- _Assignment 1_
Condense the paragraph of the snek-two README that begins "The heuristic function is a points system" into a short bulleted list that keeps its main facts.
- _Assignment 2_
Reproduce the passage of the snek-two README starting with "General Overview" and going on through "on perceived flaws.", substituting "evolutionary algorithm" for "genetic algorithm".

- _Text segment_

/snek-two

Primary LanguageC++MIT LicenseMIT

snek-two

Winner of Battlesnake 2018 Advanced Division. This is a complete rewrite based on things learned from a first attempt of writing a C++ snake for Battlesnake 2017. This time the focus was on building a good base of data structures to keep the state of the game. In addition we wanted to be able to simulate games locally for testing and training. Finally, by providing a good base of data structures with well defined interfaces writing various algorithms becomes a much easier process, something that was much harder in the first version.

General Overview

The snake uses the minimax with alpha-beta pruning to make all of its decisions. A heuristic function is used to evaluate every game state. The heuristic function takes multiple weights to balance the terms of the heuristic function which are tuned by a genetic algorithm and then were hand tuned based on perceived flaws.

Heuristic Function

The heuristic function is a points system used to score the current state of the board for a snake. Its range is the the maximum and minimum of the double type in C++. Right away we can return the minimum if we are dead in this state and the maximum if we are a winner. Otherwise, we used two main heuristics to evaluate a game state: how close we are to food in relation with our health and the number of squares we own.

Food

Food is found by using Breadth first search. From there we can use the size of the path to get distance to this food. It is obvious that food and health is related. In principle we probably do not want to eat food when we have high health and do want to eat food when we are low health. We decided to simply minus the length to the closest food from our health and then use a arctan function with two weights to get a score. The final equation was score = a * arctan((h - l) / b) where h is the current health, l is the path to nearest food and a and b are constants chosen by the genetic algorithm. The final weights for the constants was a = 68.60914 and b=8.51774.

[Source records]
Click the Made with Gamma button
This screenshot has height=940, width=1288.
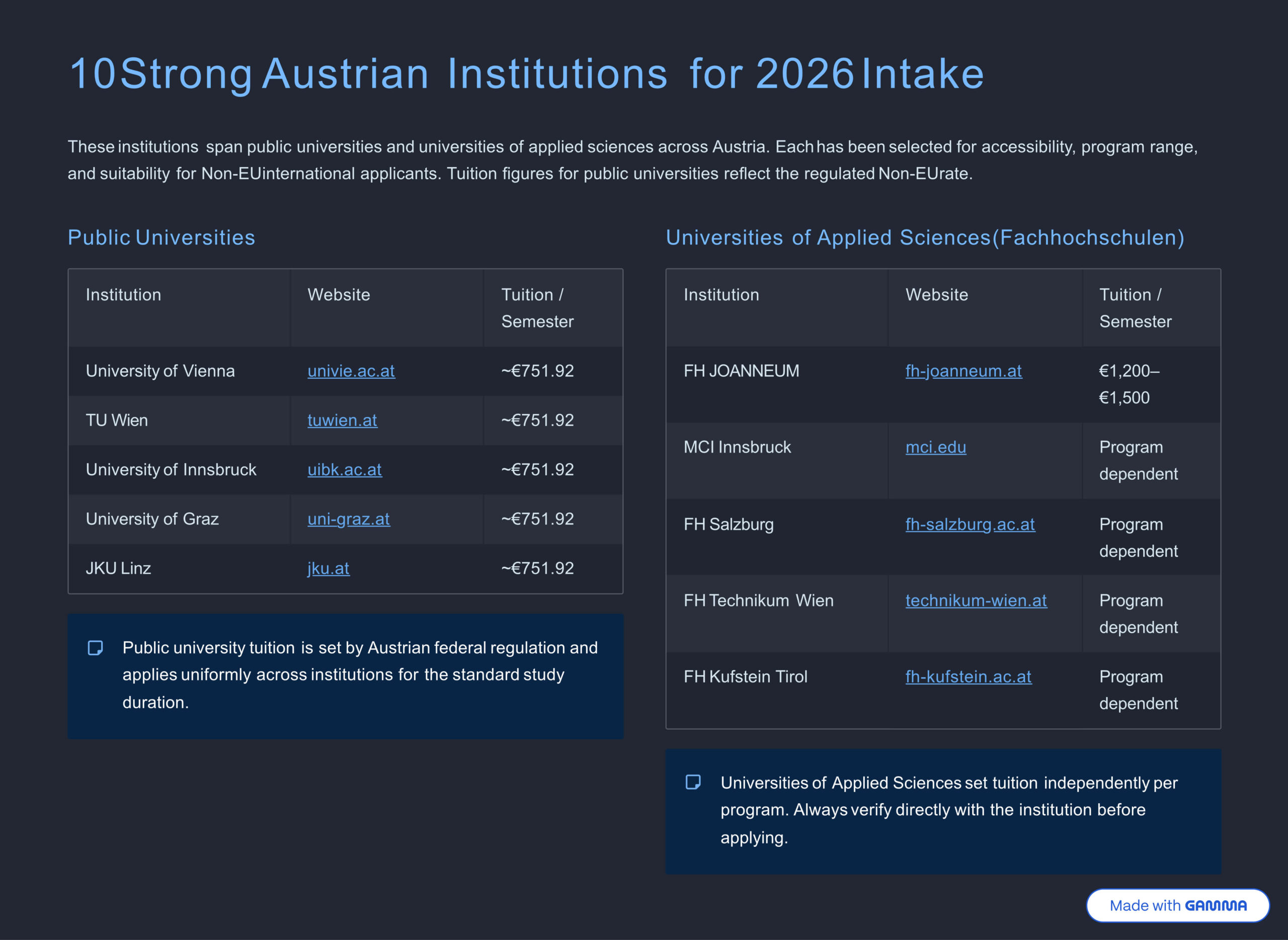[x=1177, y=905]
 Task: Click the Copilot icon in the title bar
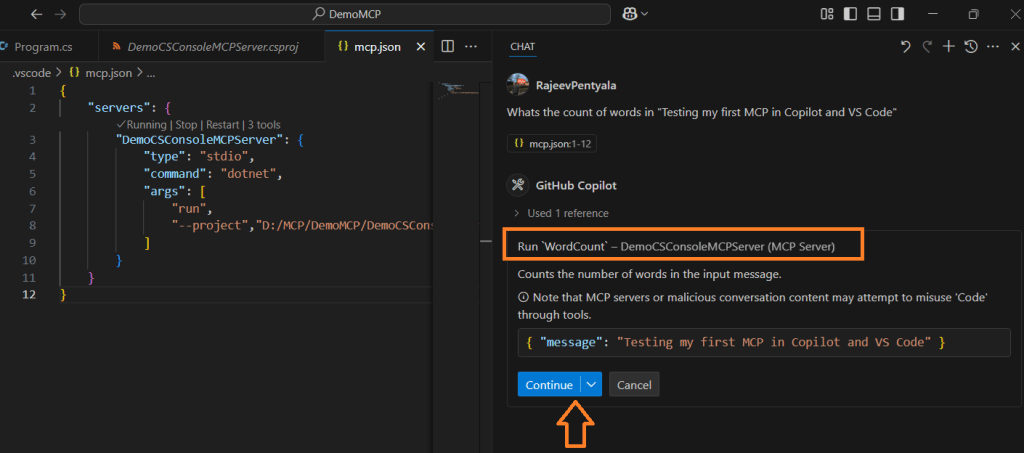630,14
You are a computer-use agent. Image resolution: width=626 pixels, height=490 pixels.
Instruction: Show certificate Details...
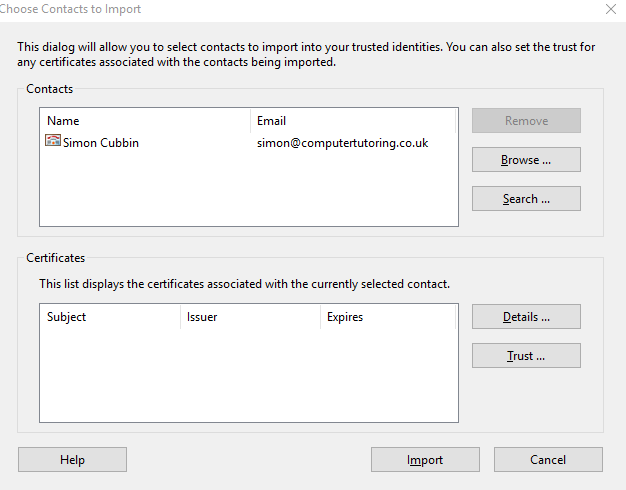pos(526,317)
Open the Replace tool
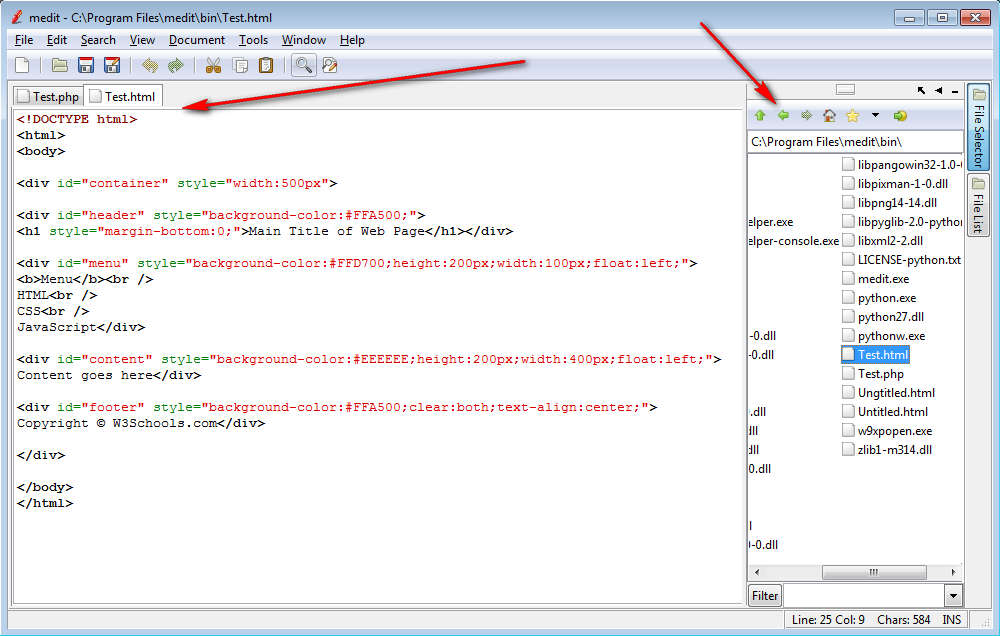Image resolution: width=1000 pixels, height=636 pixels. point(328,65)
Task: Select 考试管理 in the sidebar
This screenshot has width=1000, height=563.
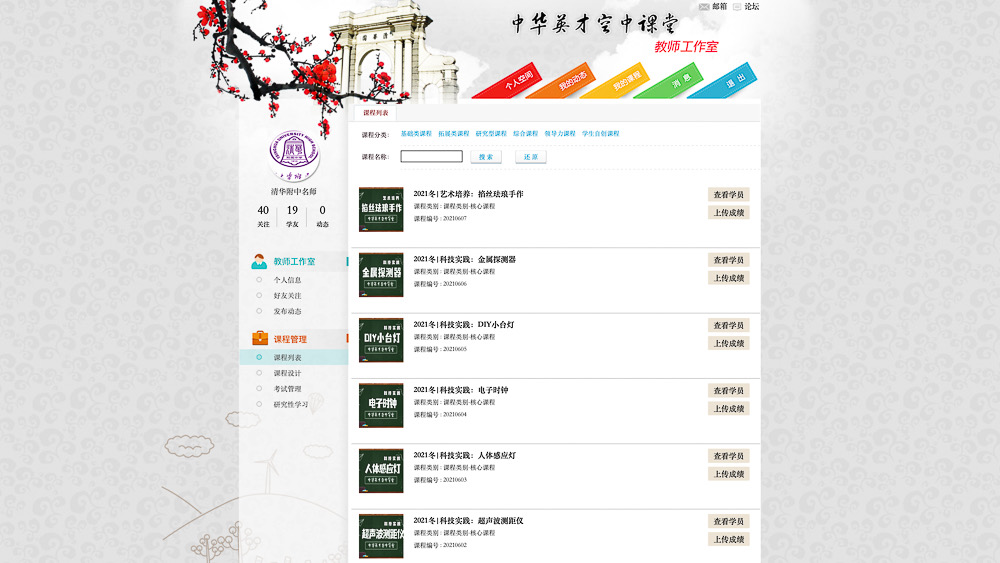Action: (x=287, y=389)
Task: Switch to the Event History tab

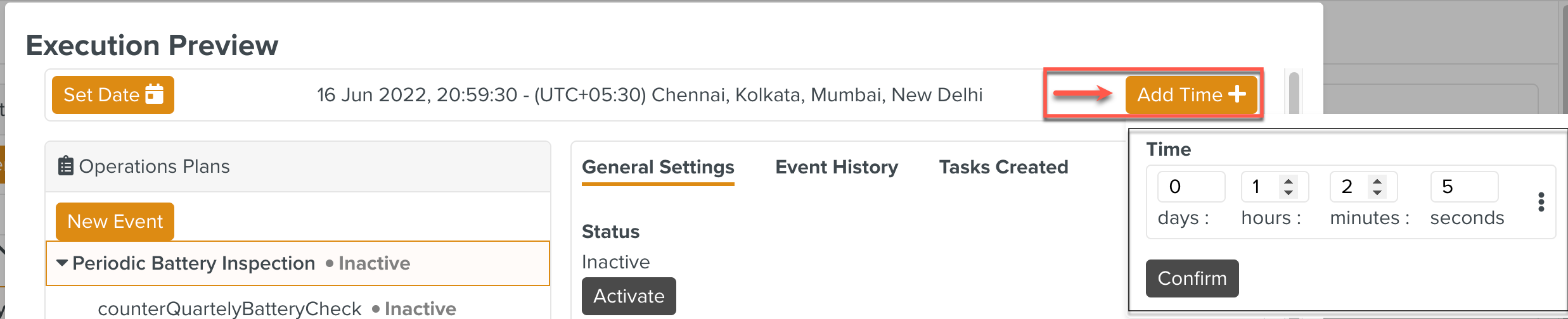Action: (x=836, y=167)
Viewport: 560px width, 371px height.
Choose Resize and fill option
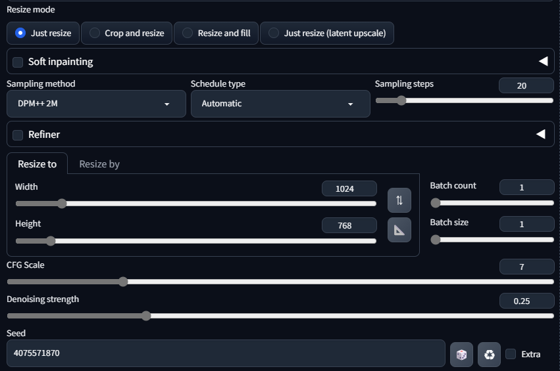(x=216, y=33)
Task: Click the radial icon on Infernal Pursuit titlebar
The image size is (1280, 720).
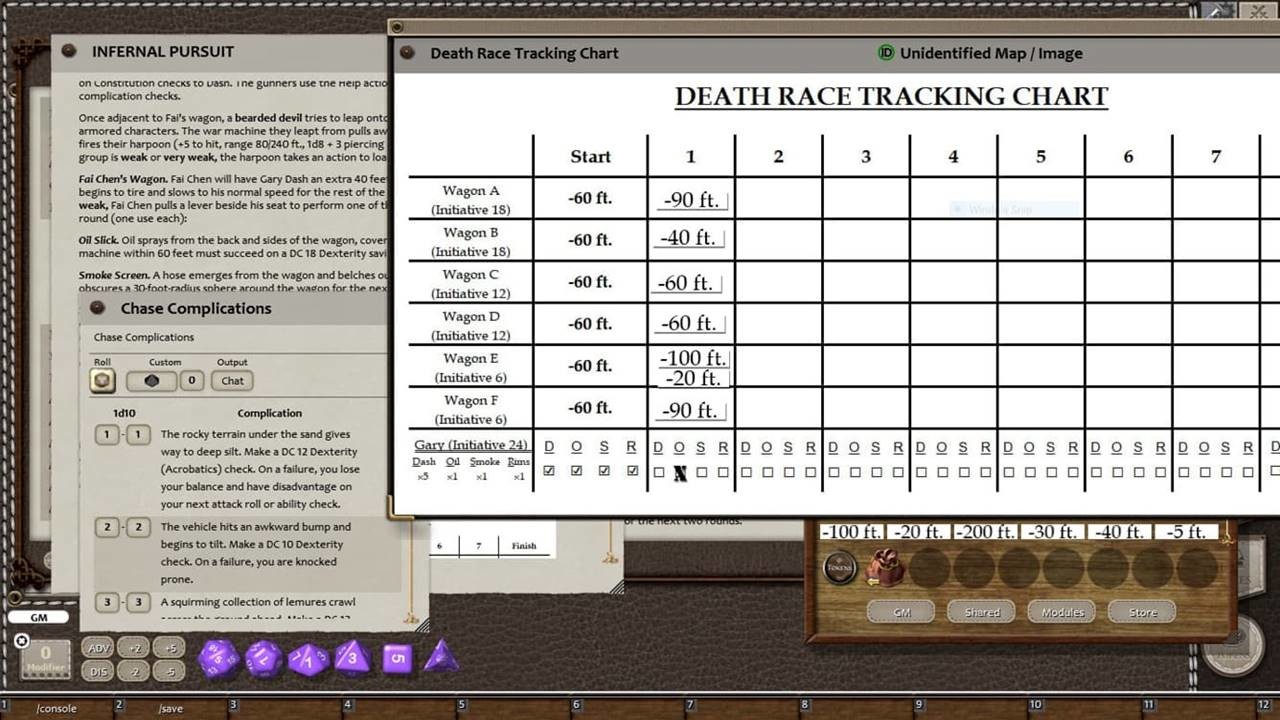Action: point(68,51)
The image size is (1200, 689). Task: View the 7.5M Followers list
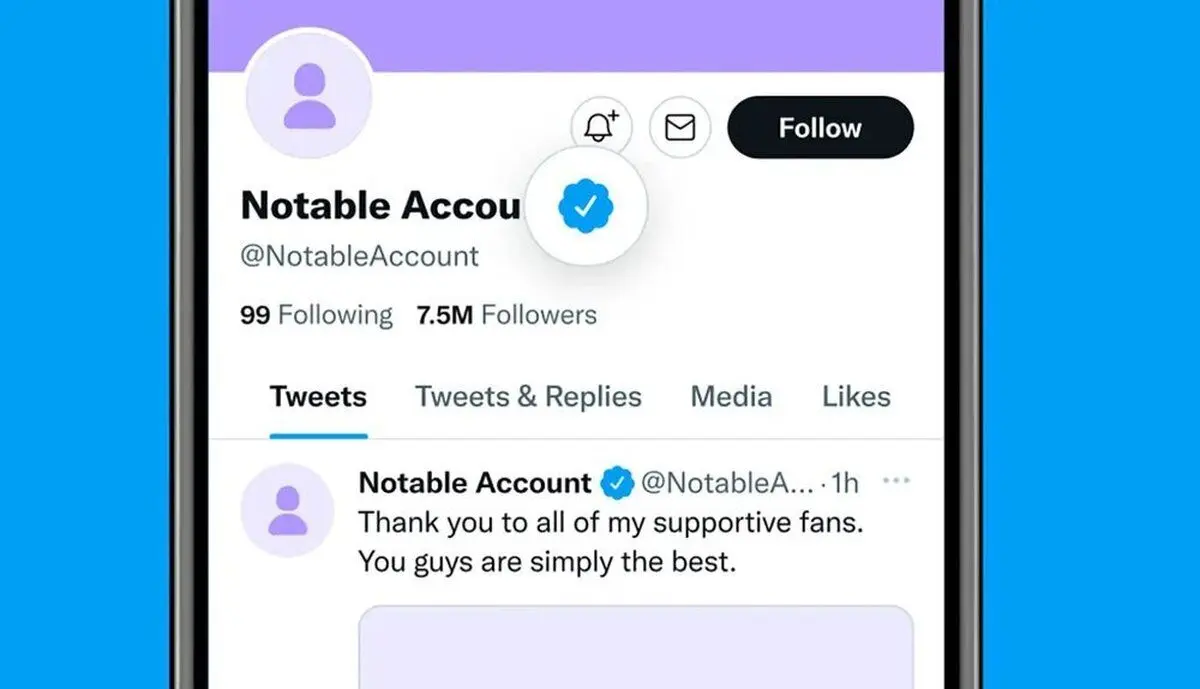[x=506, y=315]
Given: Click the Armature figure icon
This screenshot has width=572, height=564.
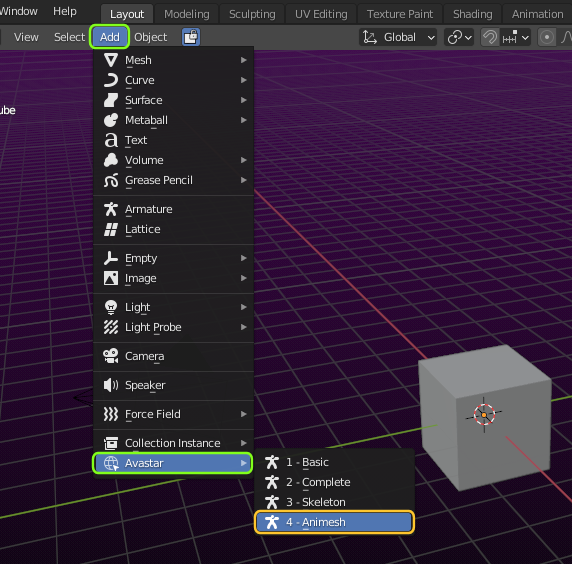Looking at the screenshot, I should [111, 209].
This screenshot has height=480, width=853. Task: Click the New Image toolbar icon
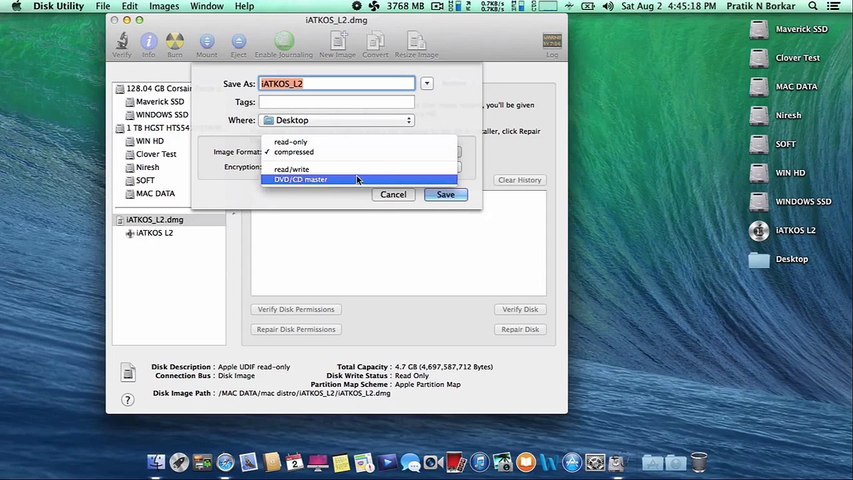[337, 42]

- _Exercise output 1_
- It is a points system that scores the current board state for a snake.
- Its range runs from the minimum to the maximum of the C++ double type.
- It returns the minimum at once if the snake is dead in that state and the maximum if the snake is a winner.
- Otherwise, two main heuristics evaluate the state: how close the snake is to food relative to its health, and the number of squares it owns.

- _Exercise output 2_
General Overview

The snake uses the minimax with alpha-beta pruning to make all of its decisions. A heuristic function is used to evaluate every game state. The heuristic function takes multiple weights to balance the terms of the heuristic function which are tuned by a evolutionary algorithm and then were hand tuned based on perceived flaws.